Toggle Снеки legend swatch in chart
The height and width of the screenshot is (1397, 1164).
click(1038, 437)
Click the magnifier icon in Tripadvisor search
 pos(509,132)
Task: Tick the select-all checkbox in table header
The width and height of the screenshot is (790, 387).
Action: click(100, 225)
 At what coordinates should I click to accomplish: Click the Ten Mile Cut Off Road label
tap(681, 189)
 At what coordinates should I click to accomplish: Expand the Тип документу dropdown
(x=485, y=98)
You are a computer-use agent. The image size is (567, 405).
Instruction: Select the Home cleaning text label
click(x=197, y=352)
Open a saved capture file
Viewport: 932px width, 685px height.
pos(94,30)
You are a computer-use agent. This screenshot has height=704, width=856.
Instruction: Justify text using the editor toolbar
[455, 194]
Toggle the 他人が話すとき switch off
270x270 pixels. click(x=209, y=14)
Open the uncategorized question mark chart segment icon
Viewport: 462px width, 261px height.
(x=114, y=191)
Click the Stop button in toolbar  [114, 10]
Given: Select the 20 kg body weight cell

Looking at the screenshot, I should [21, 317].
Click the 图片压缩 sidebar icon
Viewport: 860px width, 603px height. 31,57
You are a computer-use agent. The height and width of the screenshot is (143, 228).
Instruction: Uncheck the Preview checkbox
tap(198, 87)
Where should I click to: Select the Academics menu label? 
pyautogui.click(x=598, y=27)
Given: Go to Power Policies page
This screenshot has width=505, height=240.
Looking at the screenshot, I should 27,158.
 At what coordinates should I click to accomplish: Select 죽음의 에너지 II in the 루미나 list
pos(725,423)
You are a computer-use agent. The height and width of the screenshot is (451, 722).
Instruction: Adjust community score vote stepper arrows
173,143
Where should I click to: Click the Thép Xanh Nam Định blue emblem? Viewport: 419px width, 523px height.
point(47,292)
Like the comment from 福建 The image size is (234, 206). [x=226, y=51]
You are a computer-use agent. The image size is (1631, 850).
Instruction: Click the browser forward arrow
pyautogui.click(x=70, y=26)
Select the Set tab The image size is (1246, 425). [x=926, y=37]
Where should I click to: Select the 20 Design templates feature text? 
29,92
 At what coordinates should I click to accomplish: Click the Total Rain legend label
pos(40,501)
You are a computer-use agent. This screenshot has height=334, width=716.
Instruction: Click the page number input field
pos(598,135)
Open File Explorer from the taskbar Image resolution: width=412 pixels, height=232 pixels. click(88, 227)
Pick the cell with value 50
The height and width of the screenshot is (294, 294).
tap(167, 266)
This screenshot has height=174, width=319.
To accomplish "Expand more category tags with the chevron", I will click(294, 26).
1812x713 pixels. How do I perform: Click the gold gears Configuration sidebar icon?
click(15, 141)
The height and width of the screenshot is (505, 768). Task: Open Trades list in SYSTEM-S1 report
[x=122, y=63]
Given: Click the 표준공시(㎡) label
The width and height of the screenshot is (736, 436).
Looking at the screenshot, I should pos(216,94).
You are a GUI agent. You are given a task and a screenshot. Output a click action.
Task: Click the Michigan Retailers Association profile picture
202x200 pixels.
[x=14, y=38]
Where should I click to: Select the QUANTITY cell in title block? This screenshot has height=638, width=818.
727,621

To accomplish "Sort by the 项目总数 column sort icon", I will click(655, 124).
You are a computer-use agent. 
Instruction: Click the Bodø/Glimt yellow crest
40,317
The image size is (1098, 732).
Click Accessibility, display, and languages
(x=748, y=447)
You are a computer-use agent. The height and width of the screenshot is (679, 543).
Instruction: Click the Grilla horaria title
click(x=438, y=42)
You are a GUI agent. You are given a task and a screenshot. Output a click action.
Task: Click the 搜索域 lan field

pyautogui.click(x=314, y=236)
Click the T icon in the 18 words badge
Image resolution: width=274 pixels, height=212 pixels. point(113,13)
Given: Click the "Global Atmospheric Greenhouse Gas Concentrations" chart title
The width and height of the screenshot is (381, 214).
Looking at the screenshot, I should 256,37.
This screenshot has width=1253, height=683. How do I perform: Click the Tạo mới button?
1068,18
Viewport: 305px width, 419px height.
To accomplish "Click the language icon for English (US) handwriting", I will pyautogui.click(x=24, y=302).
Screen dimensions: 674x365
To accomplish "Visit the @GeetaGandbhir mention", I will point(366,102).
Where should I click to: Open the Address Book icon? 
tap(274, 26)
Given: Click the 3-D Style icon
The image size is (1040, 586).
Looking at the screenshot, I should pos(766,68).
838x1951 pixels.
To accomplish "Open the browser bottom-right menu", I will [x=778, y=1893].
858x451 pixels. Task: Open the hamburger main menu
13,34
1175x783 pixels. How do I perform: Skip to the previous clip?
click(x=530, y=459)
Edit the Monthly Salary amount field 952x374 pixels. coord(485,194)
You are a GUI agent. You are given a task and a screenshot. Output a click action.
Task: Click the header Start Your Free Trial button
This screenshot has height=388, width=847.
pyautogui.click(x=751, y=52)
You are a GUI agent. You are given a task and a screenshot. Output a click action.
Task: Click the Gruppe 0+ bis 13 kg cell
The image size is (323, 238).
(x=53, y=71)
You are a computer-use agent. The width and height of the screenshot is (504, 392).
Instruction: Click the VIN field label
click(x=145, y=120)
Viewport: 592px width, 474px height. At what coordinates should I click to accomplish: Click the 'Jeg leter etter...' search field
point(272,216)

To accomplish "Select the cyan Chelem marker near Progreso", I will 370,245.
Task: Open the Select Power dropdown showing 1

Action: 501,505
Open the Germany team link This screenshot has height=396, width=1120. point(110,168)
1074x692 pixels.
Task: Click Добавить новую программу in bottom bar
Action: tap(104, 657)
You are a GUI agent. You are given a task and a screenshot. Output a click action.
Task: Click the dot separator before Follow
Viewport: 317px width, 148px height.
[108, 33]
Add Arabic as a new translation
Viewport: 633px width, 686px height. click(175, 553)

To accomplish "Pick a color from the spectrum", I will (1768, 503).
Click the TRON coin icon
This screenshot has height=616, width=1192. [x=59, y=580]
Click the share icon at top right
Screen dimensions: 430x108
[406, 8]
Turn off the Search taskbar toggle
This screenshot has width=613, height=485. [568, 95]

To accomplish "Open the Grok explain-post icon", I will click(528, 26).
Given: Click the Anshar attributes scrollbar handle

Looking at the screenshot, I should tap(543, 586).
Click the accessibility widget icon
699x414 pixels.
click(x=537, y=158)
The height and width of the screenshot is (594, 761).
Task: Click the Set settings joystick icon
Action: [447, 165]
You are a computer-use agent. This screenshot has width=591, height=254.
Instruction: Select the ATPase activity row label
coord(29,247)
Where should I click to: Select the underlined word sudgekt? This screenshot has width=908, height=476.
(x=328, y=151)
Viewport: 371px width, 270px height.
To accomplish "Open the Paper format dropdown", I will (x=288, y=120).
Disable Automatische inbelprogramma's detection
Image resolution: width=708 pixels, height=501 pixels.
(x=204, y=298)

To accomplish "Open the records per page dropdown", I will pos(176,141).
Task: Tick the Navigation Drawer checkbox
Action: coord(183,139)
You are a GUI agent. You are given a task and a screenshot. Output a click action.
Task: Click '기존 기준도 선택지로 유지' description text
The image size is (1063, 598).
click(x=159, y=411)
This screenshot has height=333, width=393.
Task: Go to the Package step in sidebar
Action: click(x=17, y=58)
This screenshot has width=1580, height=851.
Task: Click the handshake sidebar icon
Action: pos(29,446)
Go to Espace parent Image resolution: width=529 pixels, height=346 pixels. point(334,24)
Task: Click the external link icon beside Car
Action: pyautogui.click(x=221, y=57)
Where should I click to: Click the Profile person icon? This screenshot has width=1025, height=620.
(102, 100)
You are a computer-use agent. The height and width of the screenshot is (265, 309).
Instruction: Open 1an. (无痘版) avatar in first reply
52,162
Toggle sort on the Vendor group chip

•••

Out of the listing above, reproduce exactly the lines from the one with "Go to Espace" up to and including the one with "is (265, 309).".

Go to Espace parent Image resolution: width=529 pixels, height=346 pixels. point(334,24)
Task: Click the external link icon beside Car
Action: pyautogui.click(x=221, y=57)
Where should I click to: Click the Profile person icon? This screenshot has width=1025, height=620.
(102, 100)
You are a computer-use agent. The height and width of the screenshot is (265, 309).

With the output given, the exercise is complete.